- From: Manu Sporny <msporny@digitalbazaar.com>
- Date: Mon, 20 Oct 2014 11:23:59 -0400
- To: public-credentials@w3.org
On 10/18/2014 12:22 PM, ottonomy@gmail.com wrote: > This article doesn't get deep into technical details, but it does > say Estonians can authenticate their ownership of an identity and > sign documents (and they have two corresponding PINs for their ID > card.) And if cards are lost they can be cancelled. Yep, important lessons to be learned from the Estonians: http://en.wikipedia.org/wiki/Estonian_ID_card http://siteresources.worldbank.org/EXTEDEVELOPMENT/Resources/Martens_Estonia.ppt It's basically a chip-and-pin card based on open standards, public/private key crypto, and X.509. These same fundamental things underpin the Secure Messaging[1] and Identity Credentials[2] specs.

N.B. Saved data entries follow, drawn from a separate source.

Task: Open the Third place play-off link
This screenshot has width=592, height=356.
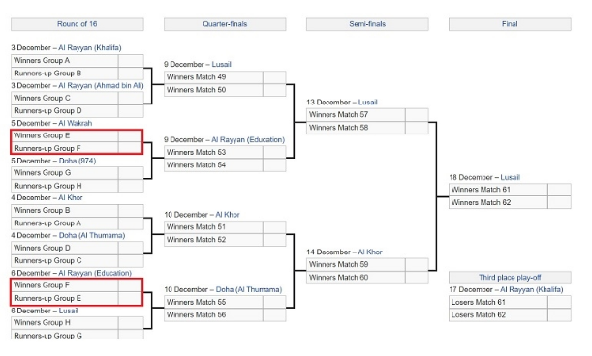Action: [510, 278]
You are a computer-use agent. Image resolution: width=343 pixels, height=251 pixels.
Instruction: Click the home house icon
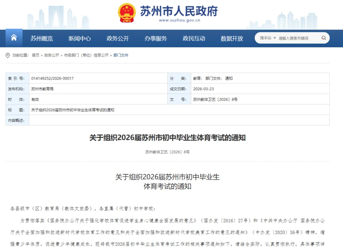[14, 37]
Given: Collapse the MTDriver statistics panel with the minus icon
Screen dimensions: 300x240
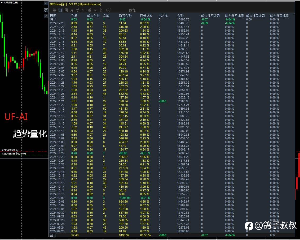Looking at the screenshot, I should [46, 3].
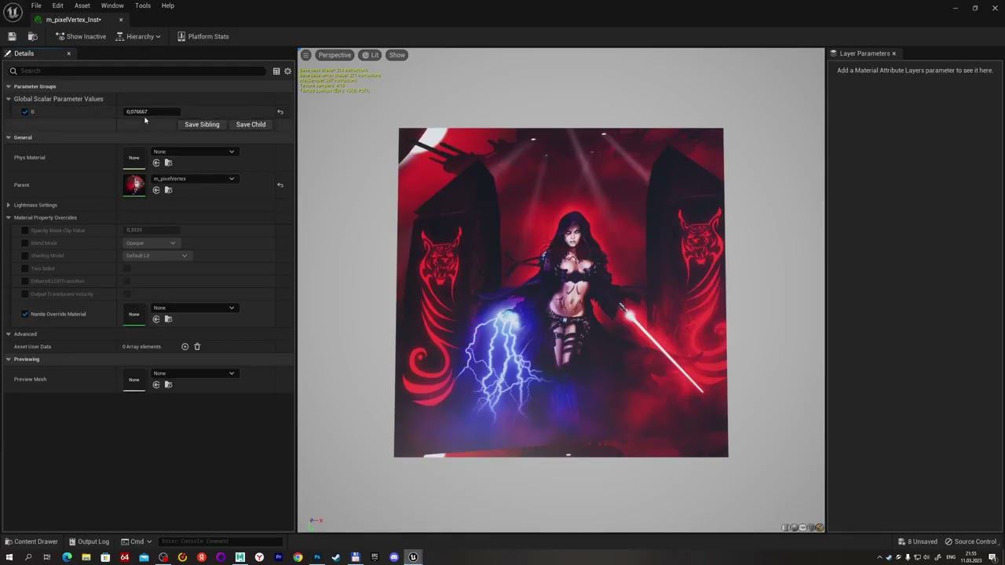The width and height of the screenshot is (1005, 565).
Task: Expand the Lightmass Settings section
Action: coord(9,205)
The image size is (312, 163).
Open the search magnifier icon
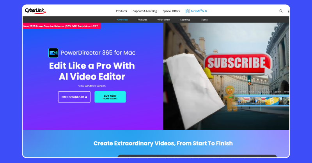pyautogui.click(x=281, y=11)
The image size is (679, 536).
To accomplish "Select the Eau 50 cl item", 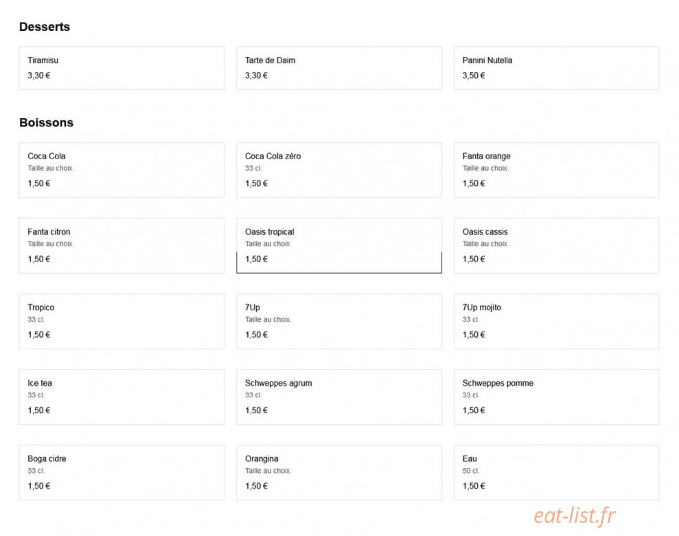I will (x=557, y=472).
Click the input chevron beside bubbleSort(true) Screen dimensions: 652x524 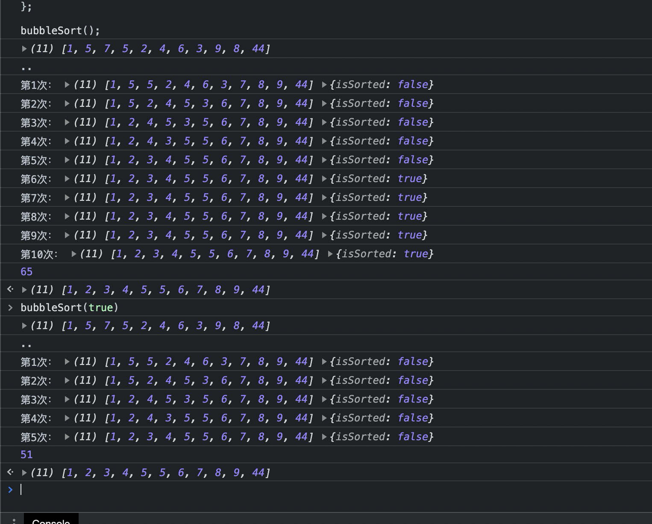click(x=10, y=308)
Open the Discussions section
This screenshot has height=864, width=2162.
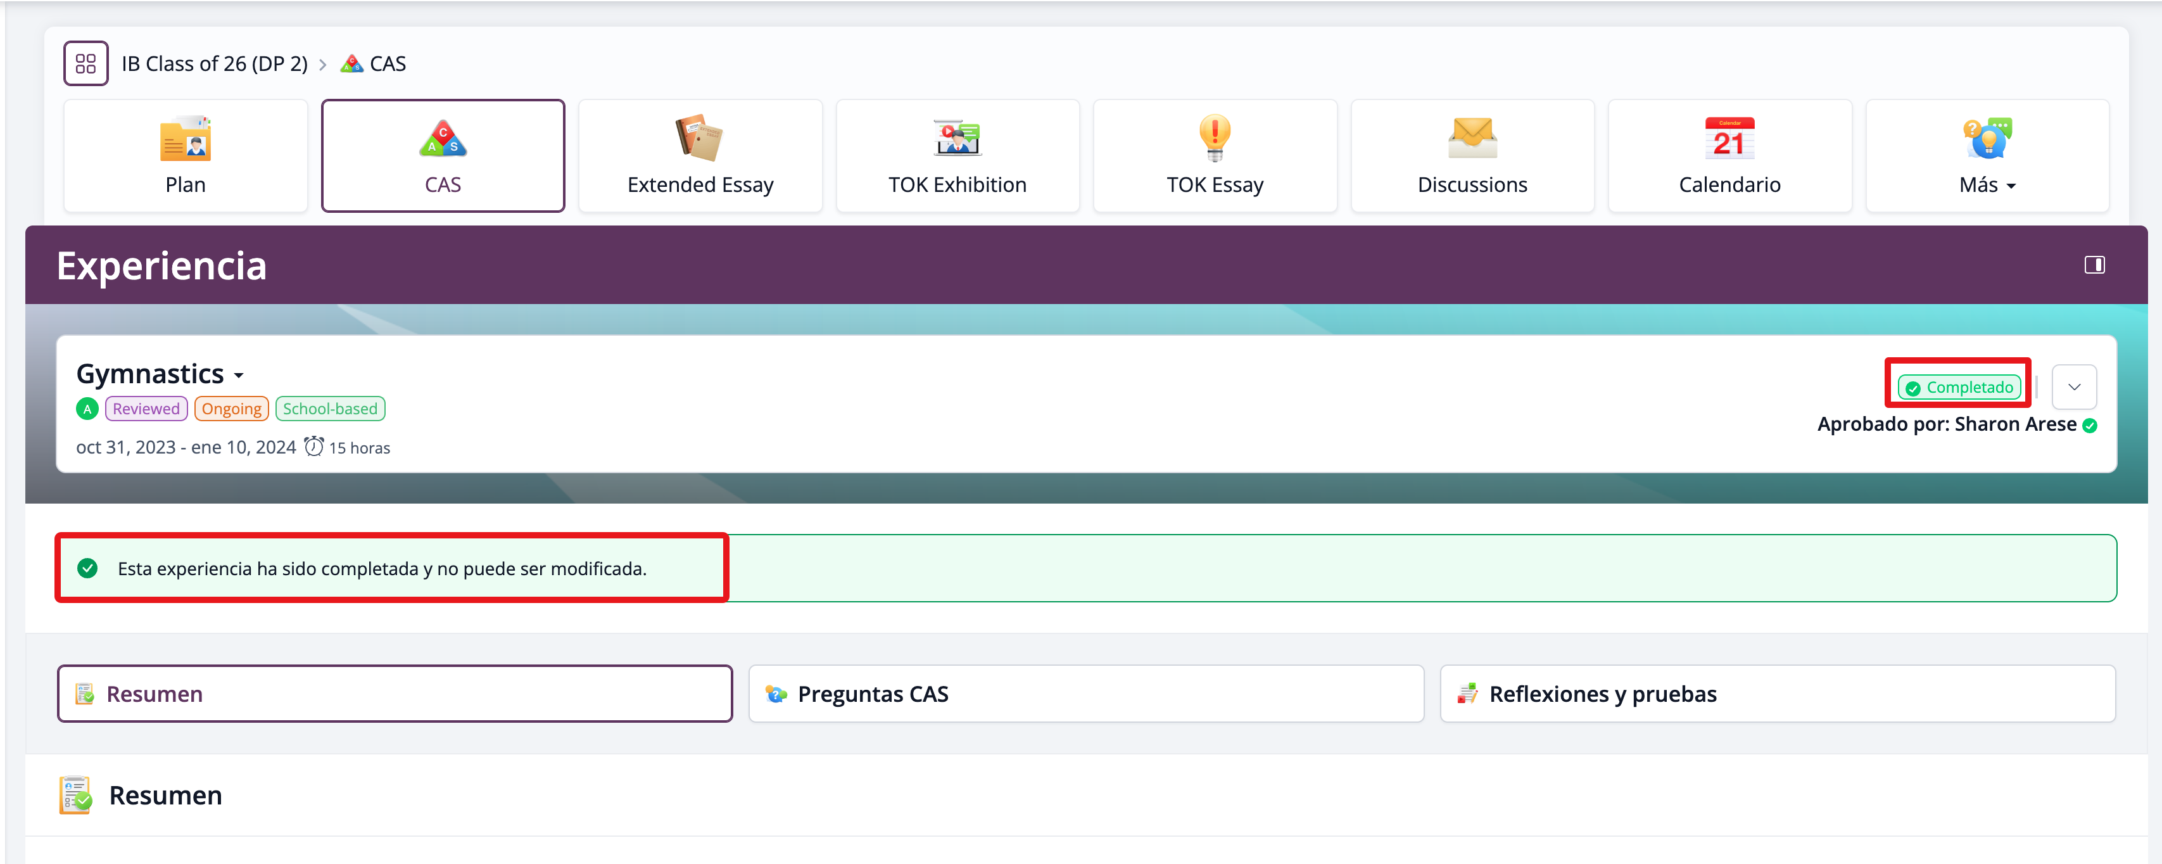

For example: 1. It's based on public key crypto and is compatible w/ X.509. The technology can be used for digital signatures and encryption. 2. Credentials are assigned to a single identity. 3. An identity always has a public key associated with it so that the identity can use their private key to prove ownership over a particular credential. This is important because receivers want to have proof that the sender of a credential is also the entity that the credential was initially assigned to and that they authorized the credential to be sent to the receiver. 4. If a private key is stolen, the public key can be deactivated by the owner of the identity. Assigning a new public key is a fairly trivial process. The downsides for the Estonian system: 1. It requires a government issued card. 2. Centralized certificate authority (privately run, government-backed monopoly). 3. Sledge-hammer approach. Required if you're over the age of 15. Requires you to walk into a regional office (no gradual steps to go from "unidentified" to "weakly proofed identity", to "strongly proofed identity"). It's really an impressive feat considering they started working on this back in 1997, when PKI was /really/ bleeding edge. -- manu -- Manu Sporny (skype: msporny, twitter: manusporny, G+: +Manu Sporny) Founder/CEO - Digital Bazaar, Inc. blog: High-Stakes Credentials and Web Login http://manu.sporny.org/2014/identity-credentials/
Received on Monday, 20 October 2014 15:24:21 UTC